Jakarta, hariandialog.co.id.- LEMBAGA Bantuan Hukum (LBH) Semarang
mendesak kepolisian untuk segera memecat Ajun Inspektur Dua Robig
Zaenudin. Desakan itu muncul setelah Pengadilan Negeri Semarang
menjatuhkan vonis bersalah kepada Robig atas penembakan yang
menewaskan pelajar bernama Gamma Rizkynata Oktafandy.
Menurut asisten pengacara publik LBH Semarang, Bagas Budi
Santoso, putusan dari majelis hakim seharusnya menjadi legalitas bagi
kepolisian untuk memecat Robig. “Sudah seharusnya demi keadilan, Robig
dipecat secara tidak hormat dari institusi kepolisian,” kata Bagas
dalam keterangan tertulis, Ahad, 10 Agustus 2025.
Bagas mengatakan, bila mengacu pada Undang-Undang
Kepolisian, banding yang sebelumnya diajukan Robig atas putusan sidang
etik juga seharusnya ditolak. Musababnya, Robig telah divonis hukuman
penjara selama 15 tahun. “Jika seorang anggota polisi dijatuhi vonis
pidana lebih dari lima tahun penjara, maka banding atas putusan sidang
etik yang menjatuhkan pemecatan wajib ditolak,” ujar Bagas.
Diketahui sebelumnya majelis hakim PN Semarang menjatuhkan
vonis 15 tahun penjara kepada Robig. Vonis itu dibacakan dalam sidang
putusan yang digelar pada Jumat, 8 Agustus 2025. “Menjatuhkan pidana
pemjara terhadap terdakwa Robig Zainudin bin Mulyono penjara 15 tahun
dan denda Rp 200 juta rupiah apabila tidak dibayar diganti penjara
satu bulan,” ucap Hakim Ketua, Mira Sendangsari di Pengadilan Negeri
Semarang, Jumat, 8 Agustus 2025.
Robig divonis melanggar Undang-Undang Nomor 35 Tahun 2014
tentang Perlindungan Anak. Dia terbukti menembak Gamma Rizkynata
Oktavandy hingga tewas dalam umur 17 tahun satu bulan.

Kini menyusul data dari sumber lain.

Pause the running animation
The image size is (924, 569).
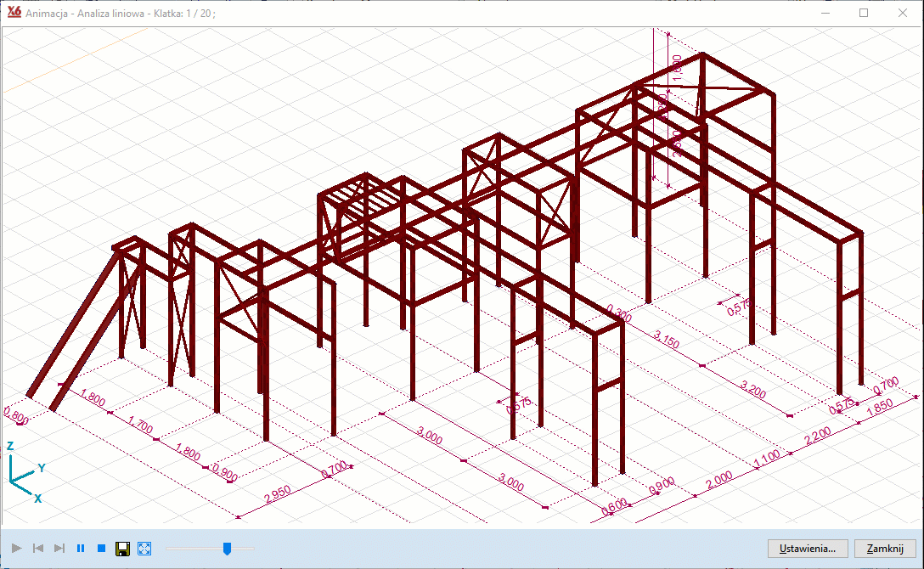[x=81, y=549]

Sebelumnya, jaksa menuntut polisi itu dijatuhi pidana
penjara 15 tahun dan denda Rp 200 juta subsider enam bulan. Menanggapi
putusan tersebut jaksa menyatakan pikir-pikir.
Kepala Bidang Hubungan Masyarkat Polda Jawa Tengah Komisaris
Besar Artanto sebelumnya mengatakan, pemecatan terhadap Aipda Robig
masih menunggu banding etik. “Persidangan belum vonis, jadi masih
menunggu sidang etik,” kata Aryanto, Rabu, 9 Juli 2025, tulis cnni.